Given that single core Xeon 3.6 GHz performance is comparable to single core Opteron 2.8 GHz for both two and four socket systems, there is every reason to indicate that the Opteron advantage over Xeon at dual cores is because the Opteron is only slightly constrained thermally while the Xeon is significantly constrained. So applying the memory bandwidth argument to SQL Server performance is nothing but mindless regurgitation of a marketing argument unsupported by facts and with nothing to indicate that it has any relevance to SQL Server.
It is possible that the Opteron memory architecture may have had an advantage in memory transaction rate, meaning the ability to fetch small blocks. This has to do with the number of pipes to memory, not necessarily the bandwidth to memory. None of this detracts from the fact that the Opteron processor and system architecture was highly successful, particularly the 90nm dual core generation that achieved a respectable performance lead over contemporary Xeons.
On TPC-H, there are not a sufficient range of results for comparison purposes.
System Replacement and Purchasing Strategy Implications
In part, the above discussion was to build guidelines for the replacement of existing systems and a strategy for purchasing new systems. Within reason, Intel has built the IA-32 line to Moore’s Law, with performance doubling every two years. Presumably AMD intends to be competitive. The Itanium line fits certain needs. However, the slower succession cycle has rendered Itanium systems less competitive when a significant process generation gap develops. An example being Montecito at 90nm competing with Woodcrest at 65nm. The theoretical 50% advantage of the Itanium architecture is significantly reduced by the process generation gap.
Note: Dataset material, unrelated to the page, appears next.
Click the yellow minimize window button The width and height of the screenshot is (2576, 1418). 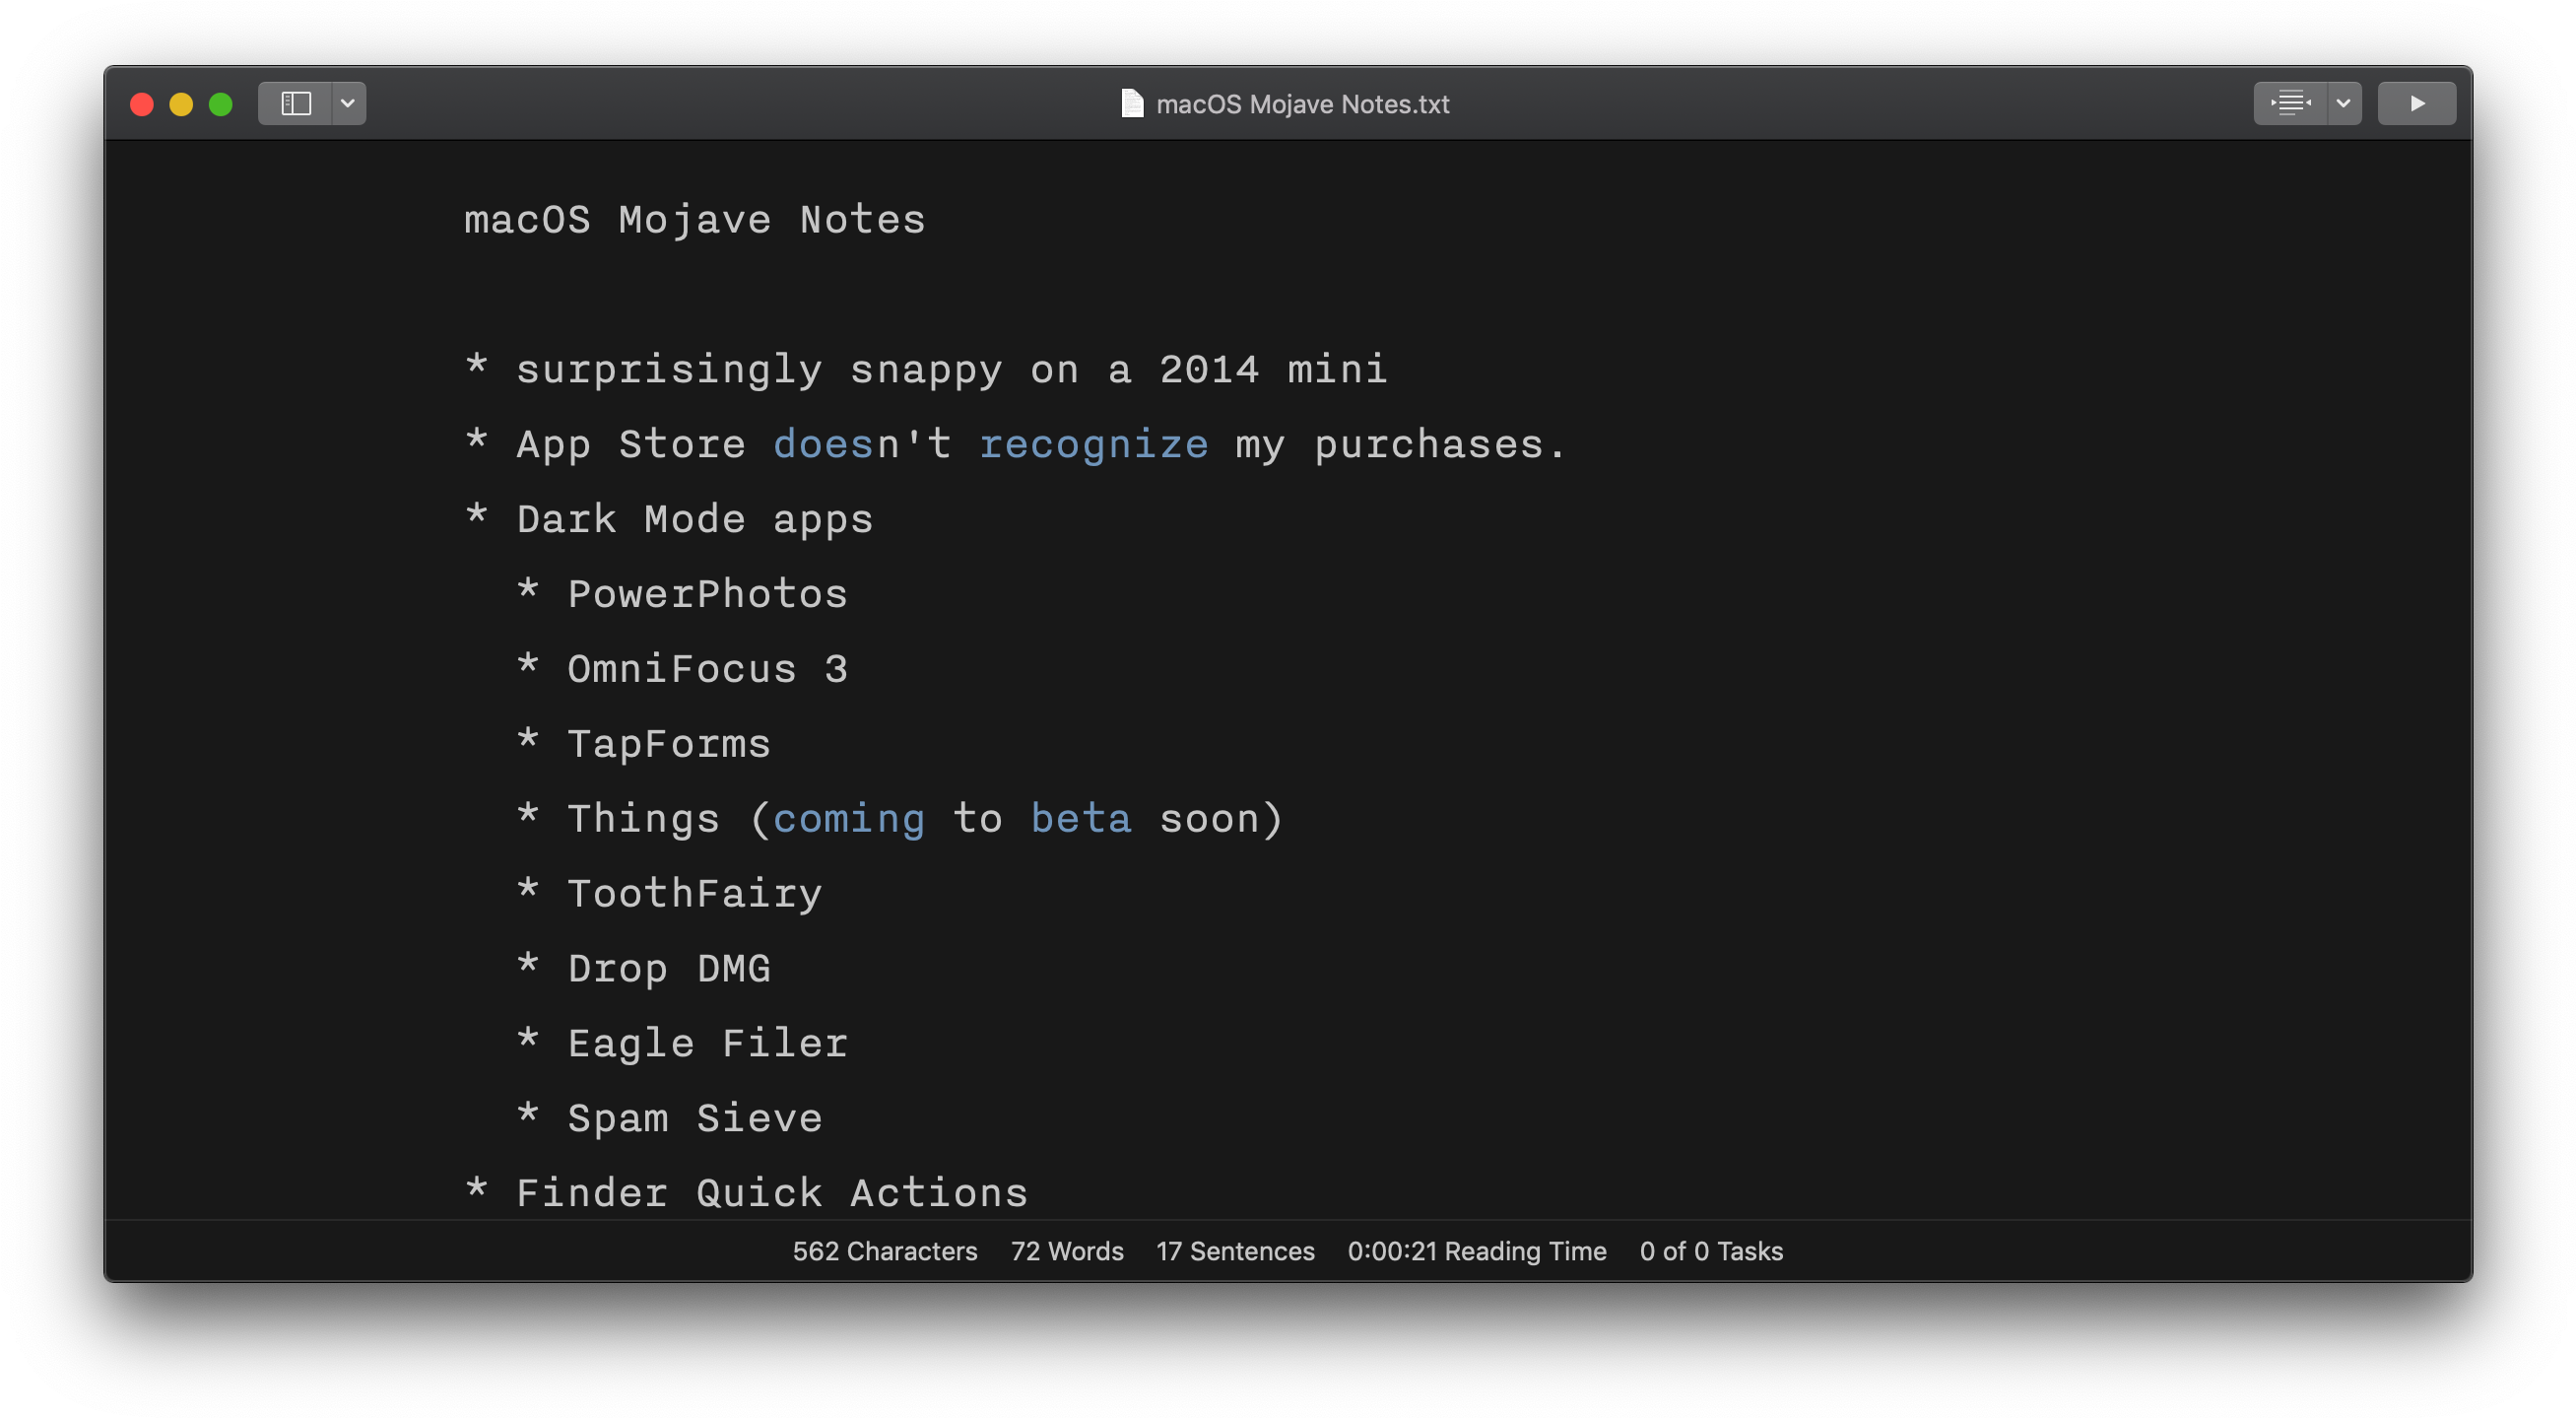181,104
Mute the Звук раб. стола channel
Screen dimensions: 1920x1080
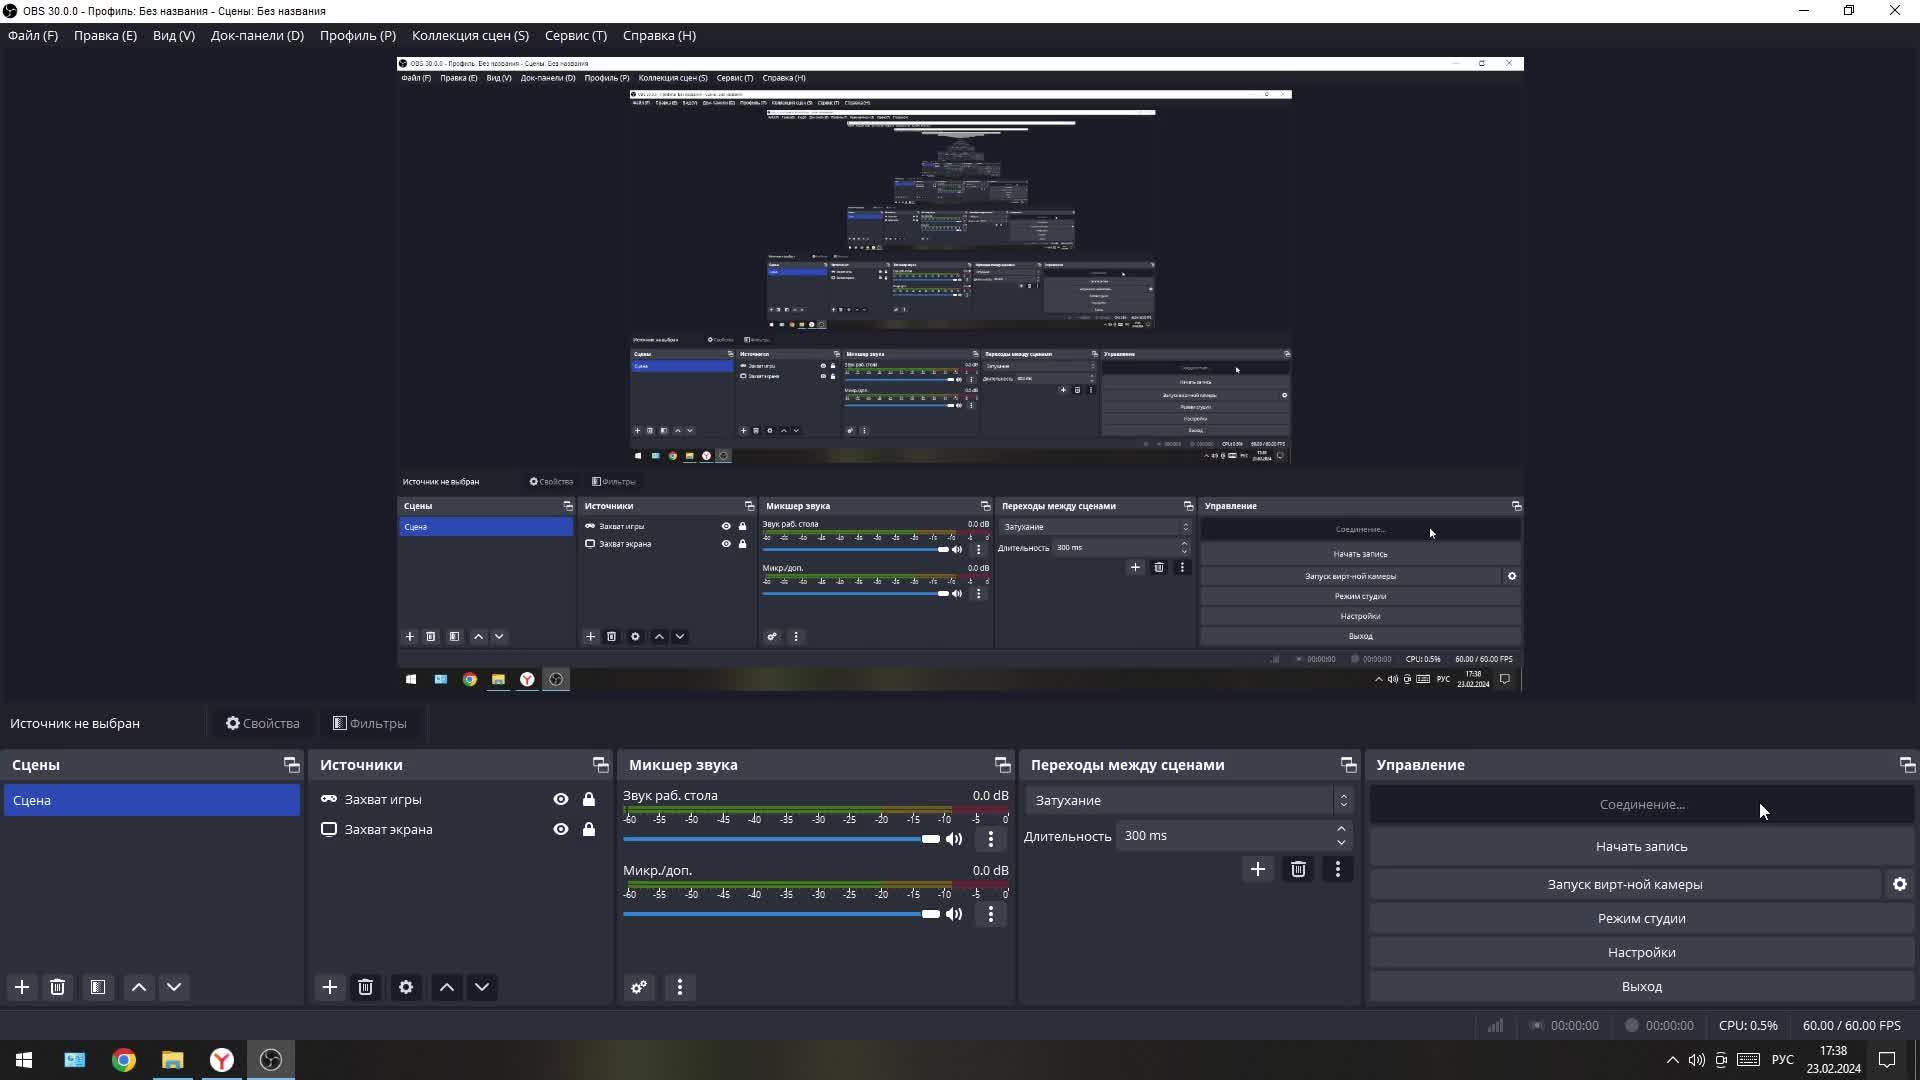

In addition to Moore’s Law, the overall system cost structure is being maintained or improved. That is, a two-socket server system in one generation is likely to be succeeded by the next generation system at approximately the same or lower cost. Another factor is that in any given generation, a four socket system will cost more than twice as much as two two socket systems. The same holds for an eight socket system relative to two four socket systems. Further, a four socket system should have slightly less than twice the performance of the two socket system when configurations are properly adjusted.
All of this translates to not buying much more performance headroom than needed in the near term, and relying on a frequent replacement cycle. For a database application with a 40% annual load growth rate, purchasing 2x headroom is a reasonable strategy. In two years time, the headroom is consumed, and then the system is replaced by a new system with twice the performance. This is far more effective than purchasing 4x headroom for a four year replacement cycle. For higher usage growth rates, a one year replacement cycle might be advisable.
It is a common accounting practice to depreciate computer hardware over five years. However, using this practice to mandate a five year replacement cycle for a server tasked to a specific application in a high growth rate environment can be impractical. If it is necessary to keep a particular system for five years, then consider rotating the servers running the most critical applications to less critical functions as supported by technical analysis.
For data centers where floor space and electrical power are serious considerations, a technology driven replacement cycle is even more important. Replacing systems on a two year cycle frees up floor space effectively doubling performance per volume. Consider that the other option involves significant capital outlay to expand the size of the data center. The new Woodcrest systems and SFF SAS disk drives can also significantly reduce power consumption per system over the recent previous generations, in addition to increasing performance per watt.